President McKinley was born in Niles, so they had a monument to him here that seemed patterned after the monuments in Washington, D.C. It must have been "Ohio Lawnmowing Day", in that I saw about 25 people riding their lawnmowers. Since it was a weekday, they were all elderly folks, and just as many women as men. In one spot, three consecutive lawns were being mowed as I rode by. Also, I spotted a DeLorean car sitting under a tree in Canal Fulton, a very picturesque village along the way. We made some jokes about Marty and Doc Brown.  Tomorrow we'll pass through Pennsylvania and ride along Lake Erie. Can't wait!

Day 27  Niles, OH to Dunkirk, NY

Data: 147.5 miles   Riding time 8:15  (17.8 mph avg)

Covered bridges, root beer floats, Erie, Pennsylvania homes and harbor, Lake Erie shoreline, and big tailwinds for half the ride. It was yet another unforgetable bike ride. The published distance today was 138 miles, so I see I "detoured" a total of 9.5 miles to sightsee. The last few days I've mostly ridden alone, which I have found I prefer on these beautiful country roads with little car traffic. It's just so peaceful and I can get lost in my thoughts as I observe all the minutia around me, like landscaping, flowers, people working, animals, whatever.

The early part of today's ride was not too different from yesterday, which was still really beautiful. Note: Many huge corn fields in Ohio have had single oil wells right out in the middle, pumping away all by themselves. ??? 

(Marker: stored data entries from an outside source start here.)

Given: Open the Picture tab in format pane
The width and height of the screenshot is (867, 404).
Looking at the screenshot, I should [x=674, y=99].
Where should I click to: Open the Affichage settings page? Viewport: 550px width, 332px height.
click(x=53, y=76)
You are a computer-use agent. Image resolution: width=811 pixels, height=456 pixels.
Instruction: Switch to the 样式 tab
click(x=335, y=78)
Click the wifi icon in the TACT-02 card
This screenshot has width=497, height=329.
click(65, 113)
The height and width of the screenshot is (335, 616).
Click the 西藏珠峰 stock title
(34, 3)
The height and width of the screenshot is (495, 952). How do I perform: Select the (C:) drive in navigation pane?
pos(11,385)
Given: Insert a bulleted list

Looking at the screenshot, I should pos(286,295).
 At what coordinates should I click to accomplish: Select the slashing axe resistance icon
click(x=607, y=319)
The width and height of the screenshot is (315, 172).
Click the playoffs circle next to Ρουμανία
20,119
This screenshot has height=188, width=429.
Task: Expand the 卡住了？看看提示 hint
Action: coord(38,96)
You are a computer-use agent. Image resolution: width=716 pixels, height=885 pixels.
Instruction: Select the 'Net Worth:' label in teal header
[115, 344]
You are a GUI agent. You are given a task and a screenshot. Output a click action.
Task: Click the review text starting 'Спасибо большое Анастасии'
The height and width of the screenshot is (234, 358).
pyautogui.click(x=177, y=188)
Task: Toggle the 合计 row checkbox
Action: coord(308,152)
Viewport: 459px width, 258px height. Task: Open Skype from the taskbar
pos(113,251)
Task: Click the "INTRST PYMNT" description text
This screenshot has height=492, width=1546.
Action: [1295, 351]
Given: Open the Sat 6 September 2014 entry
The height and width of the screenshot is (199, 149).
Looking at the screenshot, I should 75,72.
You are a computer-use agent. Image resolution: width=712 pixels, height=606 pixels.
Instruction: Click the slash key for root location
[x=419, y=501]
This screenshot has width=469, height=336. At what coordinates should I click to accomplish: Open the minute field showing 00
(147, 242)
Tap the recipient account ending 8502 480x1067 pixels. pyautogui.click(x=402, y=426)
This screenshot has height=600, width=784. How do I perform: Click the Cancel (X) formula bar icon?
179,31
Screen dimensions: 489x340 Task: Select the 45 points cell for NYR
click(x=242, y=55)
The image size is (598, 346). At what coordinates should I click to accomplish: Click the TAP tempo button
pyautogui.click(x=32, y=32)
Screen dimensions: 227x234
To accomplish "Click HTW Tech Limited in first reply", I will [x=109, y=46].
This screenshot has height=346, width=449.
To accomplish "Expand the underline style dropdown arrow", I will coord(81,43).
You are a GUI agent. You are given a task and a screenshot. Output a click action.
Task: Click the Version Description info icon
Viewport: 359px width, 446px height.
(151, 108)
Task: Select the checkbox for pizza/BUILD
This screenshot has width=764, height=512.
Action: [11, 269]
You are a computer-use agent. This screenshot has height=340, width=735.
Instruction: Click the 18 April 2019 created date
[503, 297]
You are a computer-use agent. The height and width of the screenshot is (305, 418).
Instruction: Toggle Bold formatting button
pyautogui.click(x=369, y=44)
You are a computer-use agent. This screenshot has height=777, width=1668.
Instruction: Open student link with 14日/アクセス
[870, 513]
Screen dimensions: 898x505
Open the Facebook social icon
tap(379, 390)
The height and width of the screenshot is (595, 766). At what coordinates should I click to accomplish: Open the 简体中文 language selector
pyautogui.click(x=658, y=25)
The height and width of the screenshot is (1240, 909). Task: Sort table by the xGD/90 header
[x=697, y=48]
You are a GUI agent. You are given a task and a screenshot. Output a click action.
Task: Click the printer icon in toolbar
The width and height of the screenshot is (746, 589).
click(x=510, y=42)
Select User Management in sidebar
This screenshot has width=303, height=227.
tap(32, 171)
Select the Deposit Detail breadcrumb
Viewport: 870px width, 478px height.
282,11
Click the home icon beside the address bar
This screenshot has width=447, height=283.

Once we turned north along a particular road that paralleled the Pennsylvania border, I saw different sorts of farms and dwellings than we'd seen in Ohio up to now. Interspersed with the "nicer" homes and farms were many older, run-down homes, trailers, old trailers, groups of old trailers, non-similar trailers combined together to make a larger trailer, and old shacks.  Many had lots of old, broken-down cars on their lots, and other "antiques" lying all over the place. Goats and chickens were roaming. I'm sure these scenes are all over, but we just never came across them until today. Also interspersed along this road were Amish farms; an interesting note: I saw an Amish woman in her full black dress mowing her lawn with a push mower. Quite a difference from all the riding mowers I've been seeing. Actually, it's not uncommon at all to see women doing hard physical farm work, like cutting logs with a chain saw, that I would normally associate with men's work.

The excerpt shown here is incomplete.